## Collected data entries
--------------------------------------------------
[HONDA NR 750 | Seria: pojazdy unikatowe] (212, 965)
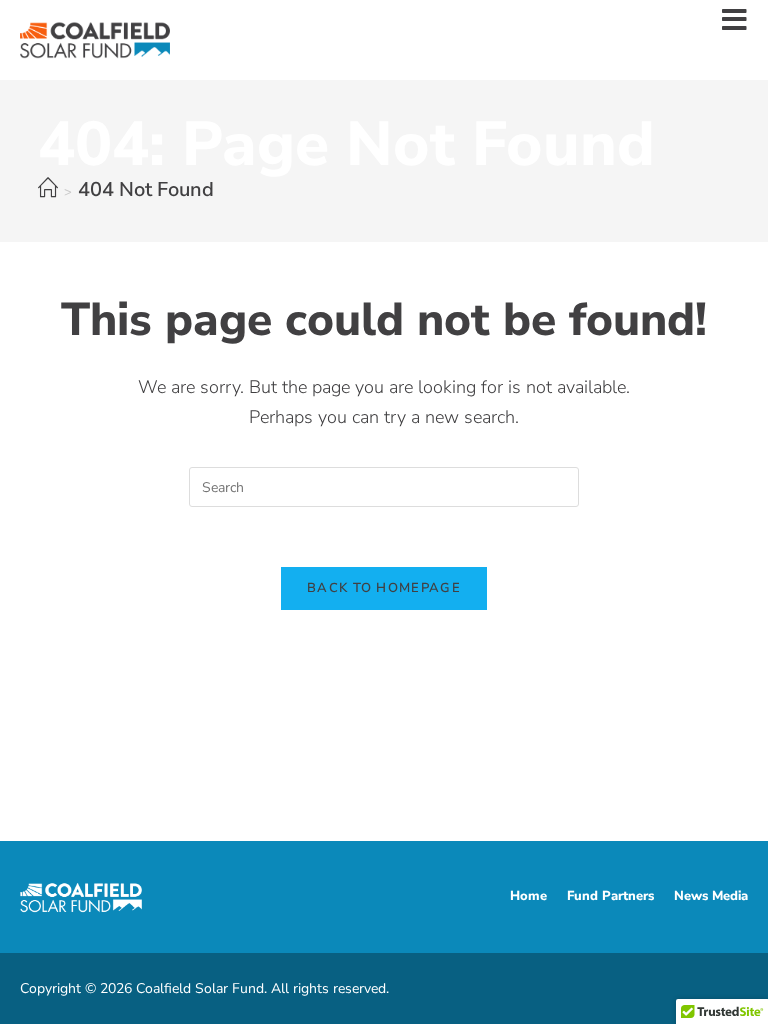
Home (528, 896)
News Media (711, 896)
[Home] (48, 189)
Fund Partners (610, 896)
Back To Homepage (384, 588)
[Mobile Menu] (735, 23)
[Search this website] (384, 485)
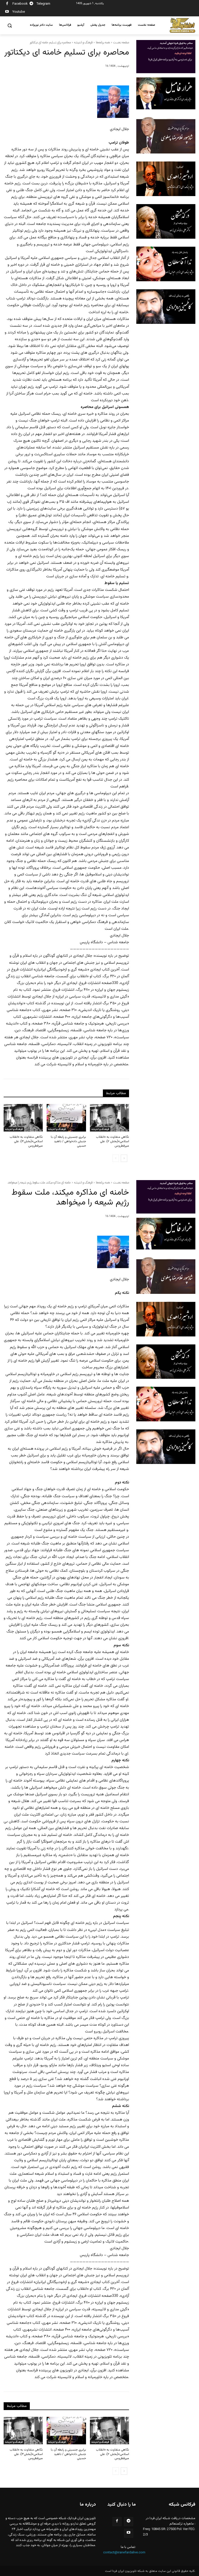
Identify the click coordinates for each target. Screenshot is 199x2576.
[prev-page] (115, 1158)
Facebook (20, 3)
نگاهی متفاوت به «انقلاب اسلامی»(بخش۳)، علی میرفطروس (26, 1141)
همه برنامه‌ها (103, 42)
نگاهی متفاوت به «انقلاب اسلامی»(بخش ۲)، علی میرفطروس (112, 1141)
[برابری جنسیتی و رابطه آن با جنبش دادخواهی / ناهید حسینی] (66, 1118)
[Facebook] (7, 4)
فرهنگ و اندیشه (83, 42)
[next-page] (124, 1158)
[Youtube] (7, 12)
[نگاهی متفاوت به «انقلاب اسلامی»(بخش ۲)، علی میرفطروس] (109, 1118)
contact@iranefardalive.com (124, 2552)
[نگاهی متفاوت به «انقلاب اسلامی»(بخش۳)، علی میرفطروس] (23, 1118)
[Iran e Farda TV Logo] (182, 25)
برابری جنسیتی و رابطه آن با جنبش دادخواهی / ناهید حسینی (68, 1141)
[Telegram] (31, 4)
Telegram (43, 3)
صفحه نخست (121, 42)
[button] (10, 25)
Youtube (18, 12)
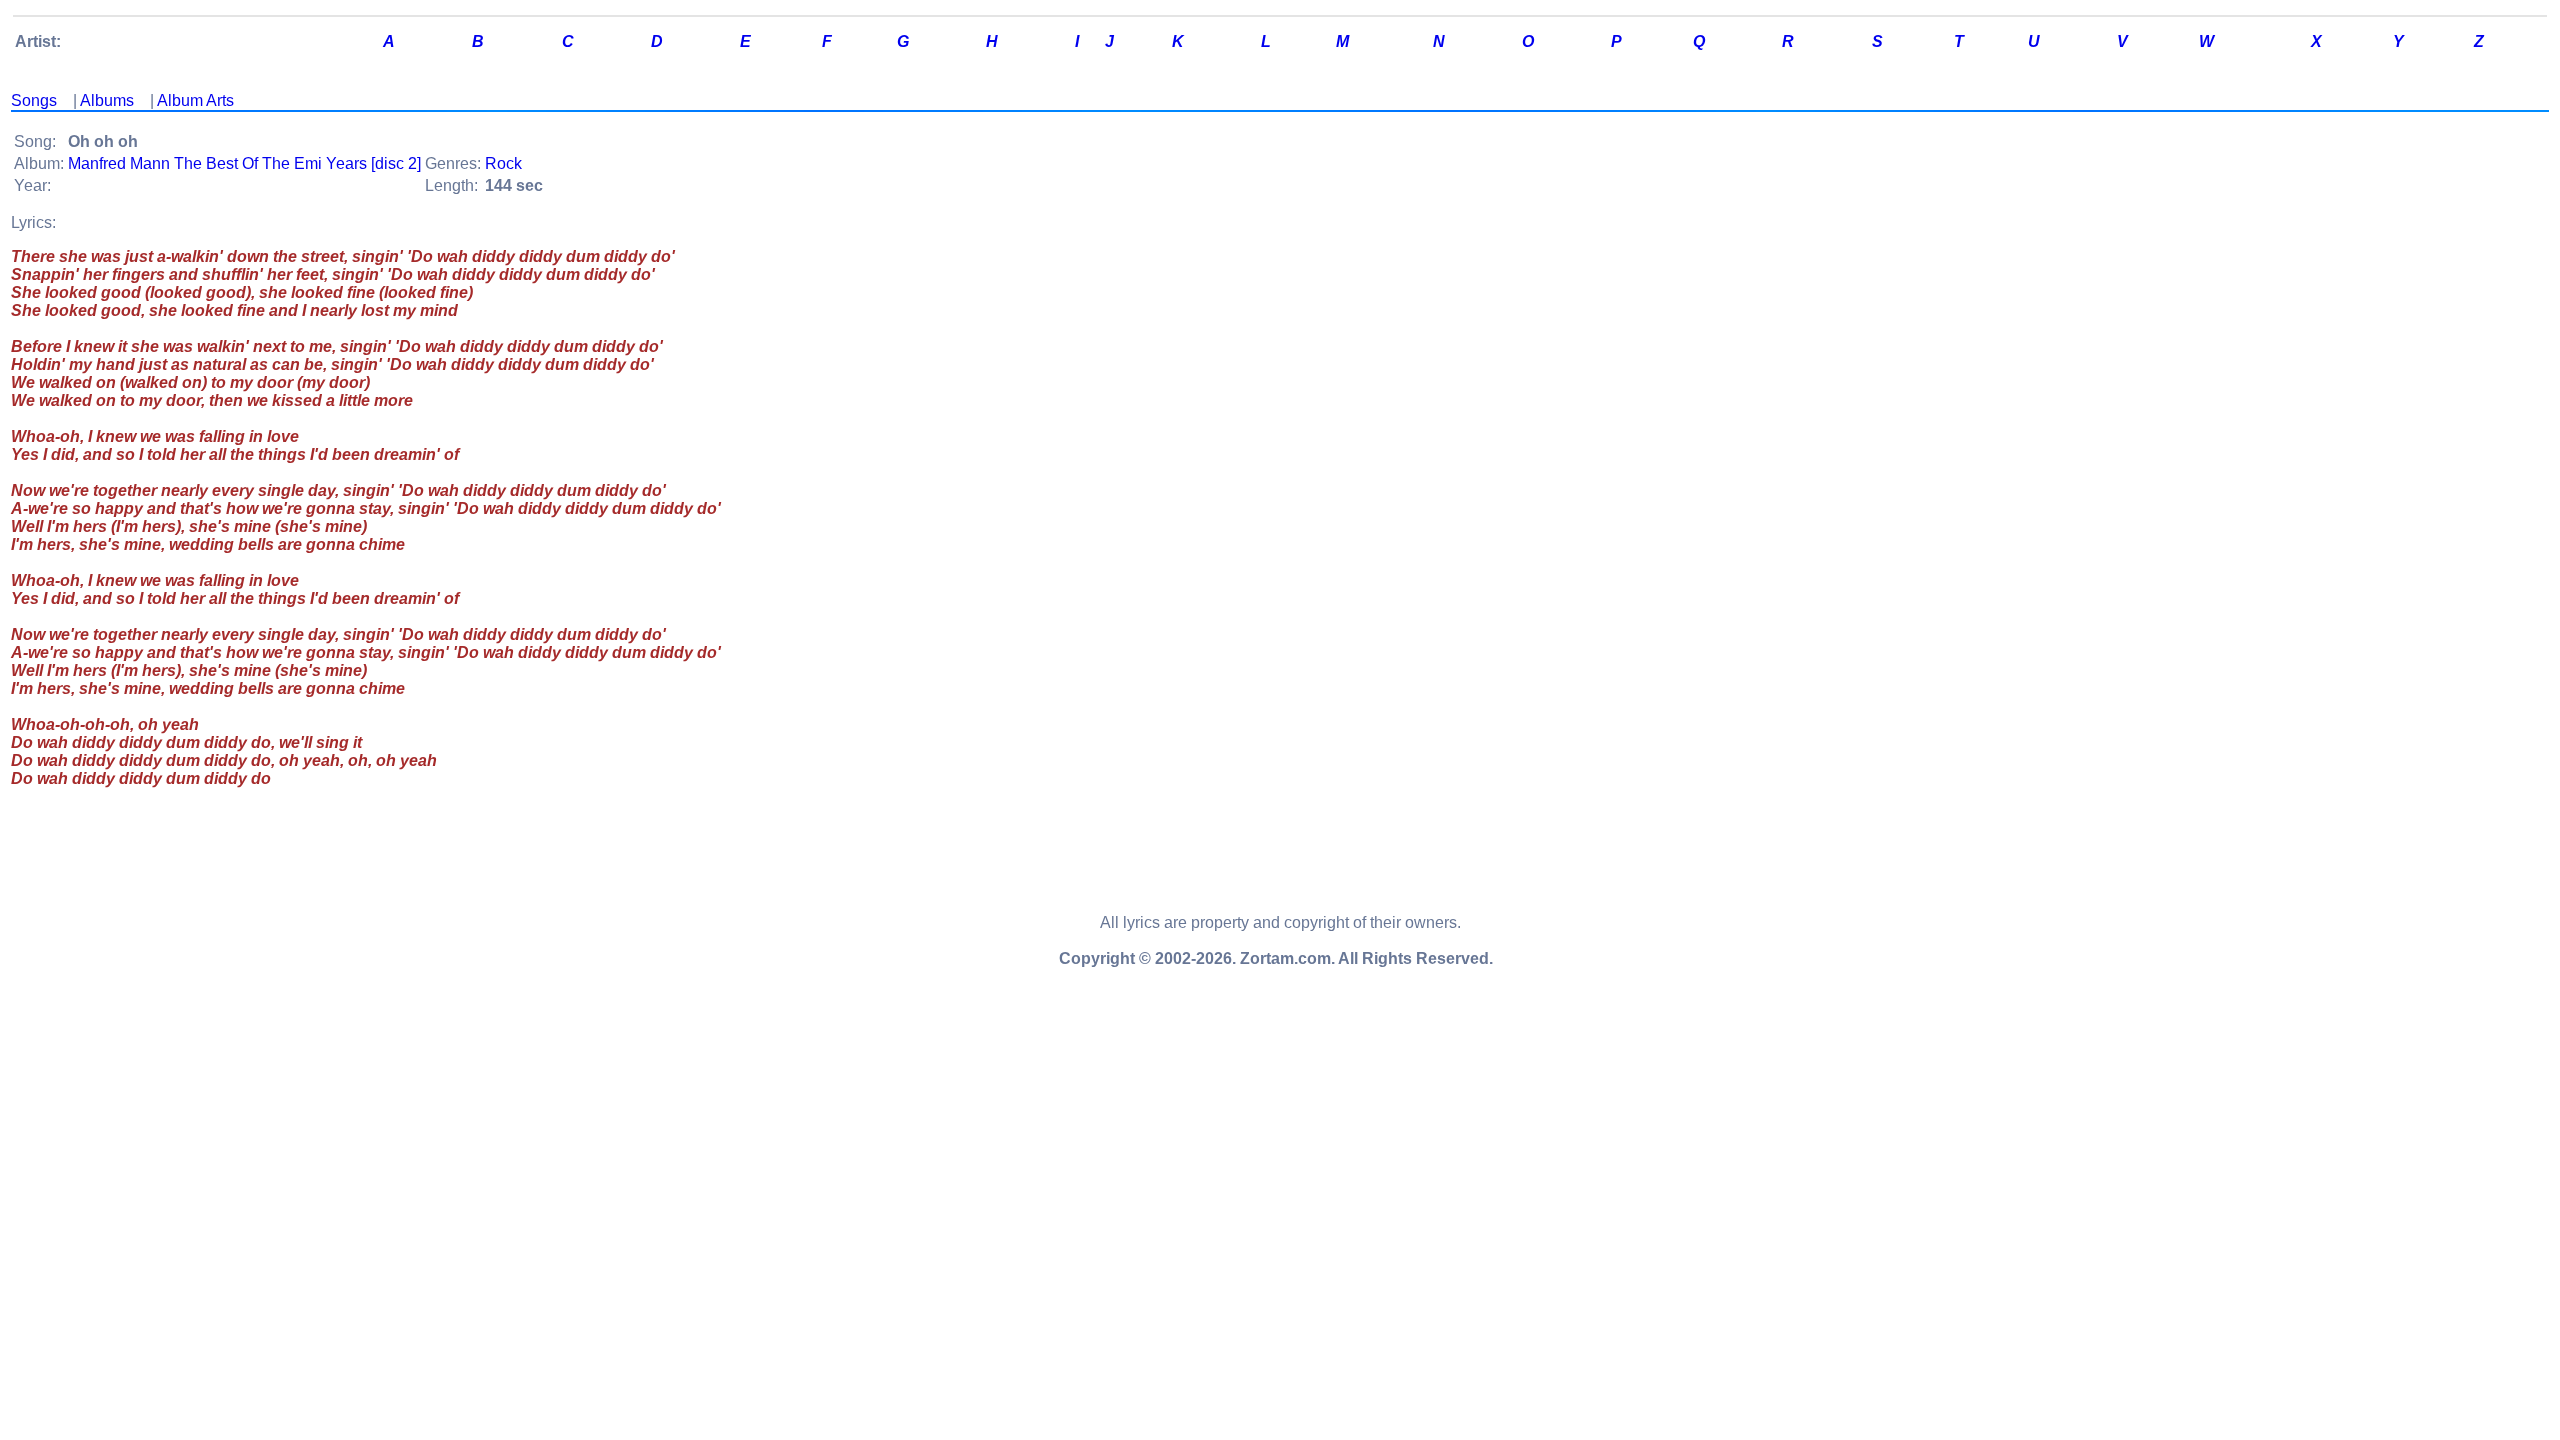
--------------------------------------------------
Where does the word "اسلامی" occur in the records? Return every line that holds it.

نگاهی متفاوت به «انقلاب اسلامی»(بخش۳)، علی میرفطروس (26, 1141)
نگاهی متفاوت به «انقلاب اسلامی»(بخش ۲)، علی میرفطروس (112, 1141)
[نگاهی متفاوت به «انقلاب اسلامی»(بخش ۲)، علی میرفطروس] (109, 1118)
[نگاهی متفاوت به «انقلاب اسلامی»(بخش۳)، علی میرفطروس] (23, 1118)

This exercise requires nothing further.